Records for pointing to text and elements

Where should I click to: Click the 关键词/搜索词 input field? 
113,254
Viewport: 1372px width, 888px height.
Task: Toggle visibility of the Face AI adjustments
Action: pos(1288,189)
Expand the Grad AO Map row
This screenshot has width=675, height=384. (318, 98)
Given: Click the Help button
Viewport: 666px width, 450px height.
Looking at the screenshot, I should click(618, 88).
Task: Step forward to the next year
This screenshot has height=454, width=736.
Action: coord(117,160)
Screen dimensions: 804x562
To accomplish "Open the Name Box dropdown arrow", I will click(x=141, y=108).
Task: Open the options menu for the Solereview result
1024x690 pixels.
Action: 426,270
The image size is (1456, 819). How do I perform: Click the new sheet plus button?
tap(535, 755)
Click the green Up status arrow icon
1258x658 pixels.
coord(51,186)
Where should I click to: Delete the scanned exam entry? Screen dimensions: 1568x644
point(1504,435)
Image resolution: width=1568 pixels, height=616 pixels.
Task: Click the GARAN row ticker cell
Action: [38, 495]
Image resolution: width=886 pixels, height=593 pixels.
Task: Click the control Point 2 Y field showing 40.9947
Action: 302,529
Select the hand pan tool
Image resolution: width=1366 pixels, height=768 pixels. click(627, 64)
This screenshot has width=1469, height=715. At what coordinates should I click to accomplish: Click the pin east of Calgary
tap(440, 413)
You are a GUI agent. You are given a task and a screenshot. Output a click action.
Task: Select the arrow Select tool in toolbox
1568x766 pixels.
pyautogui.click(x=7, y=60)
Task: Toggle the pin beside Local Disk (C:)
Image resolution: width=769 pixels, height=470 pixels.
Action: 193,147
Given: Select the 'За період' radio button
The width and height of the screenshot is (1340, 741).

PROBLEM DETAILS:
Copy the records line for line, starting at their first line and ending with the line that contains "will click(x=141, y=108).". Include that last line and change nothing.

SOLUTION BELOW:
Where should I click to: Click the 关键词/搜索词 input field? 
113,254
Viewport: 1372px width, 888px height.
Task: Toggle visibility of the Face AI adjustments
Action: pos(1288,189)
Expand the Grad AO Map row
This screenshot has width=675, height=384. (318, 98)
Given: Click the Help button
Viewport: 666px width, 450px height.
Looking at the screenshot, I should click(618, 88).
Task: Step forward to the next year
This screenshot has height=454, width=736.
Action: coord(117,160)
Screen dimensions: 804x562
To accomplish "Open the Name Box dropdown arrow", I will click(x=141, y=108).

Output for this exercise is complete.